I've lived in this area all my life, and the drivers here are complete assholes, to cyclists, pedestrians and other drivers alike. I've had people honk at me while riding my bike. I've had people try to make a left turn BEHIND me while I was also making a left turn, because I wasn't going fast enough, apparently. I have had people honk at me the millisecond the light turns green because I didn't immediately floor it. I've had drivers get angry with me because I dared to be in the crosswalk, crossing the street.

I could go on, but the point is -- the drivers here suck, and it sucks, but it just means you have to be extra careful and not let it get you down. My husband is not from around here and is constantly annoyed at how awful people are in the car, but it doesn't even faze me anymore. Bike defensively, make sure you're always paying extra attention and just let the assholes continue to be assholes. They'll get what's coming to them someday.
posted by sutel at 5:49 AM on June 8, 2011 [1 favorite]


Best answer: A car was passing too close to the bike lane, so he stuck his hand out and dragged his fingertips across the car doors. Makes a little bit of noise inside the car (hopefully the driver will notice) and doesn't do any damage.

Unless he decides to move laterally into you for the offense of touching his car, or you get bumped by a mirror, or if you misjudge and lose your balance, or if your sleeve gets caught on something on his car. If a car is so close to you that brushing it with your fingertips seems like an easy option, take evasive action or hold your line.

I'm a year-round bike commuter in Maine and the situation is similar - vast majority of drivers are pleasant (or at least not hostile) but as with any group, a certain small percentage are kind of jerks. Of this small percentage, a smaller percentage actually take action to put me in danger - swerve to intimidate, cut me off, etc.

I don't know the laws in Boston, but here in Maine, using the shoulder is optional so I am most often in the travel lane. Why? Not just because I can legally, but because it is safer. Shoulders here are often poorly maintained and/or filled with sand, ice, snow, gravel, branches, leaves, roadkill, sewer grates, etc. Plus, cars pulling out of side streets and driveways have more of a chance to see me if I am in the travel lane where they expect traffic. Drivers are not conditioned to expect things moving at 15mph+ in shoulders/on the sidewalk. So although it may seem counterintuitive it generally makes sense for me to take the lane, riding "as far to the right as practicable" as the law states.

Honking: it happens. The good news here is that honking means a driver is aware of you and they won't be hitting you. As you are coming to realize, the best thing to do is to ignore this, after you get over the initial startle. This is hard! It can get your adrenaline flowing. And since you don't get honked at too often, you don't get a chance to practice/build up resistance. First, you have to come to peace with it. It is nothing personal, and you shouldn't think "what did I do wrong to get honked at?" Some drivers are going to honk at bikes for the mere fact of being on the road no matter what. So first, don't let it rattle you (takes practice). Second, recognize the honking person is in the wrong (often legally, even just for honking!). Third - prepare to memorize license plate. This way if it does escalate, or if you have a repeat offender, you have something to give the police.
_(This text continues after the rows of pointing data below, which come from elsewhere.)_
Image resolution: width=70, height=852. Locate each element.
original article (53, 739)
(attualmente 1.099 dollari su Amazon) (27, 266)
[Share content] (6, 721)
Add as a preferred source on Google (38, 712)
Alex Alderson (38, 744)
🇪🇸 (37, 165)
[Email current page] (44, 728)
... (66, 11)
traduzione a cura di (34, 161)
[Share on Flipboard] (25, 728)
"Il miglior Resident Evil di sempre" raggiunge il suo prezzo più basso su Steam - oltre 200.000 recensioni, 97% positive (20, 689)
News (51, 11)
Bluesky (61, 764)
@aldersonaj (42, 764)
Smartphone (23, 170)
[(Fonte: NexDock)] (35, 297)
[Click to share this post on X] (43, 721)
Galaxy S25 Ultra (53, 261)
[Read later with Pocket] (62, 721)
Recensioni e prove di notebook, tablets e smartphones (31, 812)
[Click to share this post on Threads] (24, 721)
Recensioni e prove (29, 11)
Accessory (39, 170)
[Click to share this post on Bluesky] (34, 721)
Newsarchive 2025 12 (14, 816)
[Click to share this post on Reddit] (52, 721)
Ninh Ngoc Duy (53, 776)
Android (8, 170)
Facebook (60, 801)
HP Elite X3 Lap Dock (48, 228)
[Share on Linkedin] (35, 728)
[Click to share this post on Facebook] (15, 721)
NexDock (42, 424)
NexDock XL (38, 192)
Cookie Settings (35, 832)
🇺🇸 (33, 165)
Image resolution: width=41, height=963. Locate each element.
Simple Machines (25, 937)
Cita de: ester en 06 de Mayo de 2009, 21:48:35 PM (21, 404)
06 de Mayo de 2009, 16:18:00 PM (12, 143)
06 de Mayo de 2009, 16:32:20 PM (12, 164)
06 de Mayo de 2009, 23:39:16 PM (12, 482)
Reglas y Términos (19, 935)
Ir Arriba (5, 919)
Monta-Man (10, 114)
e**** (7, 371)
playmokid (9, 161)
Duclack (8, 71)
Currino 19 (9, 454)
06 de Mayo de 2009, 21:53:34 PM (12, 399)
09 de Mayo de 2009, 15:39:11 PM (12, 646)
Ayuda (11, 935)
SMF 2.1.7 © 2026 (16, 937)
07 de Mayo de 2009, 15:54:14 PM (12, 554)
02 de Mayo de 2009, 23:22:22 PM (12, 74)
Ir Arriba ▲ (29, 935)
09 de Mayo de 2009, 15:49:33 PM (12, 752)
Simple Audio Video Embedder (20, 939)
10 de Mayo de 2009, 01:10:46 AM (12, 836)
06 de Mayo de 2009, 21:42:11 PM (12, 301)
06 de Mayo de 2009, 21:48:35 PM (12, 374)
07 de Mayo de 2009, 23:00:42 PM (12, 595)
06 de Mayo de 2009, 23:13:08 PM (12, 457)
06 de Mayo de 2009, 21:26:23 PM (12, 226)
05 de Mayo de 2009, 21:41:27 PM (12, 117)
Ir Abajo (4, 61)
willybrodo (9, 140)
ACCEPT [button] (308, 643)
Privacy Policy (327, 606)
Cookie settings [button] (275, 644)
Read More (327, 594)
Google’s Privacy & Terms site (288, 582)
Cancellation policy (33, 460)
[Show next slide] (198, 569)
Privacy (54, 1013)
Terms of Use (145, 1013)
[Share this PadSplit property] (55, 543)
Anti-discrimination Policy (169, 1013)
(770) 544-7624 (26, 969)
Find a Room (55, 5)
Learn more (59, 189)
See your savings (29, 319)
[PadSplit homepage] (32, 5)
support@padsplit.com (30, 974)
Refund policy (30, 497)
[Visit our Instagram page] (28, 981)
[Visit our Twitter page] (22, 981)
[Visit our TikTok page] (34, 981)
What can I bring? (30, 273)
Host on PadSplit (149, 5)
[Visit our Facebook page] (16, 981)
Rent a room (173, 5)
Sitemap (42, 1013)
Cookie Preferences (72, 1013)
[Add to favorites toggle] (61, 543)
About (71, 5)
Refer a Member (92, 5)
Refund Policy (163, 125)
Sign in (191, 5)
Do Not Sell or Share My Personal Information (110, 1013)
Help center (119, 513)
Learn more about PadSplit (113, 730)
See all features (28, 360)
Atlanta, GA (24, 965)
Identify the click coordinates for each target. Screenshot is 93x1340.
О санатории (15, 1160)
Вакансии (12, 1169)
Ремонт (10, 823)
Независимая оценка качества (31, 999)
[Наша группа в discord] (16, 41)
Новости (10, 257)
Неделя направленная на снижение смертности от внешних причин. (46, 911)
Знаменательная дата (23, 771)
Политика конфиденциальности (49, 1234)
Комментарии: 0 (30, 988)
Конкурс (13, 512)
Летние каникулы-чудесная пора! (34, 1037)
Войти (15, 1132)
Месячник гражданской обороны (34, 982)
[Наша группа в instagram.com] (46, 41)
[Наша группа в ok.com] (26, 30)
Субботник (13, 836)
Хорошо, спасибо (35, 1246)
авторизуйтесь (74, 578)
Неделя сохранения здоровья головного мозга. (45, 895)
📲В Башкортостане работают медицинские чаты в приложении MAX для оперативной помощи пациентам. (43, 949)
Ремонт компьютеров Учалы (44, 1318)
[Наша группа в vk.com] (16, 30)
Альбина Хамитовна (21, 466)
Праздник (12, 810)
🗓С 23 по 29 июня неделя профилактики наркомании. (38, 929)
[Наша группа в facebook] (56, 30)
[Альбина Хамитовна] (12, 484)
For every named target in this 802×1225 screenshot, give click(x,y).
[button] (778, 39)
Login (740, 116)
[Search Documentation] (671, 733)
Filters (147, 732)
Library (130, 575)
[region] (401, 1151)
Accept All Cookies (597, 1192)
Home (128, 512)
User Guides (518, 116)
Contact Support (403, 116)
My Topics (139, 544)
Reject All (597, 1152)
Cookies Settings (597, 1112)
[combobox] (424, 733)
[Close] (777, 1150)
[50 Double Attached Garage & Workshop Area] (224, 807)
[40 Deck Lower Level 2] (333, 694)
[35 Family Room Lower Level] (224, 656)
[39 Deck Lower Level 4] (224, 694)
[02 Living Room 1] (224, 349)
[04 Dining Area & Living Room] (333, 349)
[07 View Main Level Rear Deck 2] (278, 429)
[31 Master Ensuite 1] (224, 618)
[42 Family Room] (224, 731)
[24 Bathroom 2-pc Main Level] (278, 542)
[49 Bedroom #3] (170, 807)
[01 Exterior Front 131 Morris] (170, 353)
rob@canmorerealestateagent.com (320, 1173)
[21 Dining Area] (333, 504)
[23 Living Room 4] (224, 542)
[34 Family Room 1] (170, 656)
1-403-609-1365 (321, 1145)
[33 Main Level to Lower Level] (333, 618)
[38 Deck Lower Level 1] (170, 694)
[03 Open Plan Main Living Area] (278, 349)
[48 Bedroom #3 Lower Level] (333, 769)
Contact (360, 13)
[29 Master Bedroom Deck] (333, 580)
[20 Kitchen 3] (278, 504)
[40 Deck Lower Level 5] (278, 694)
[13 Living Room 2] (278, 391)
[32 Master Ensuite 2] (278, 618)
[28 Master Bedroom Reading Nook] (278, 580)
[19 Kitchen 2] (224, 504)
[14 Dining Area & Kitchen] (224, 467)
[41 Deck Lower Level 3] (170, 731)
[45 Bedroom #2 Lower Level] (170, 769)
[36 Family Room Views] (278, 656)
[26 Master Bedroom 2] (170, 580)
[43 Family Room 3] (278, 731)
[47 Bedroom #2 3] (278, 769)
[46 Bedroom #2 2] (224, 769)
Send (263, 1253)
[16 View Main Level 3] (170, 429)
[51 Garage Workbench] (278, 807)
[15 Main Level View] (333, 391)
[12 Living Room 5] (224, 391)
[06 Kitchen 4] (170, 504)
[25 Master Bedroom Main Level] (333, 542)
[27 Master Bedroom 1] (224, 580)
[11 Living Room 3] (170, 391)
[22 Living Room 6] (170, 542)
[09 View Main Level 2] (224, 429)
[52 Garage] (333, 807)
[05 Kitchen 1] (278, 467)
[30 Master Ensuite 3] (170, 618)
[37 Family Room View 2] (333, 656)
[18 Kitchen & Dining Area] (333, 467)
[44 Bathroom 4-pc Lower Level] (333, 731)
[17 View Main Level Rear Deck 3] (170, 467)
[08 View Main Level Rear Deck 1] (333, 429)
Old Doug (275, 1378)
This has served me well. Once I memorized a license plate which came in handy when another biker reported the same driver bowing through a stop sign while going 50 in a 25 and nearly running her and a kid down. Recently, I got knocked down by a pickup truck and the first thing I did was get the plate. Good thing, because after they saw me start to stand up they took off. Another time, I got the plate of a rude passer, later passed them (legally) and when they came up on me again they swerved at me and almost caused an accident swerving back into their lane. I turned directly into a police station and reported them. The police won't do much, but they will usually run the plate and give the owner a call, which at least puts them on notice and if it is a kid driving a car registered to a parent who gets the call it can be effective.

If I were to have the interaction with the police that you did I would have afterwards called the station, reported the incident and asked them to review the law with the officer driving. The same with any city/state vehicles - remember as much info as you can - time, place, license or car number - write it down when you get where you are going then call or email it in. I have had good results with this method when dealing with some bus drivers here.

Unfortunately, most opportunities for discussion/education on the road can turn into shouting matches because emotion is running high. If I end up talking to someone at a light that thinks I should get off the road or be elsewhere in the road, I explain that I am following the law and best practices for being safe (making a left from the left turn lane, avoiding the door zone, etc.) Most of the time they don't care and I just end it with a shrug and say "check the law and get back to me". I have had a couple of conversations that turned out well, so it is not a lost cause.

It is good to review your actions afterwards, but remember that sometimes people will lash out even if you did nothing wrong. I've gotten honked and yelled at by a van going the opposite way on an empty four lane divided road. I can't imagine I was affecting his day too much.

TL; DR: Stay confident and calm, do not engage, memorize license plates just in case, report municipal vehicles/employees that hassle you or seem ignorant of the laws and watch this video from Commute Orlando.
posted by mikepop at 5:52 AM on June 8, 2011 [2 favorites]


Galaksit, here you go.

There's a woman who bikes on Mt. Auburn Street in Cambridge during rush hour. She's awesome. Follows all the auto rules, signals appropriately, busts her butt to keep up pace when things are blocked for her*, and gets off to walk her bike when that doesn't work out. There's been a few times when she's forced into the lane with us, and with her I just count her as a car. She demands respect basically. In all fairness she's also tattooed to high heaven, so that probably helps a bit with my impression of her. Mikepop's video seems like what she does though so maybe that's it.

Now, what's pathetic about that story? I see at least 20 bicycists a day, and she's the only one that stands out... because she's an equal. The others seem to have given up, just working on their own rules expecting all of automobile culture, DMV, the police, etc., to conform to them. All the motorists can do is try to be careful around them, and of course that's doesn't work 100% of the time. By my calcs (long story), at any time you can depend on about 16% of people to just be nuts for a variety of reasons (not all psychological). If you're the focus of their attention, you can also depend on 1 in 1000 actively trying to hurt you, so bicyclists have it hard.

I say all this as a motorist who was once on a bicycle sideswiped by a van doing 50mph. I flew 145 feet, was unconscious for about a minute, was covered in road rash, had to regrow a heal, and still get migraines from it, despite it being nearly 20 years ago. The road isn't either of ours, it's the city's. We both have to use it as they tell us to. If you're following the rules and someone screws with you, either brush it off (in Maine we called Mass. people Massholes for a reason) or, if it's really bad, call 'em in to the police. That's no different than what I do. That and study the incident relentlessly. Check out my profile. And if you aren't following the rules, see mikepop's video as you're already a charity case, and sad as it seems, that doesn't tend to go well with Massholes to begin with.

* Can anyone tell me why she's the only one that seems to know how to use gears? I see a lot of people peddling like mad only to go slow. Is it all because of Cambridge Bicycle's focus on fixed gear bikes, maybe with high gear ratios?
posted by jwells at 7:05 AM on June 8, 2011 [1 favorite]


I see a lot of people peddling like mad only to go slow

A cadence of around 90 rpm (which feels ridiculously quick to me) is widely held to be a Good Thing. I am personally much more comfortable and can go for much longer at 60, but most people are not that big and slow. Some riders have 3-cylinder legs compared to my V8.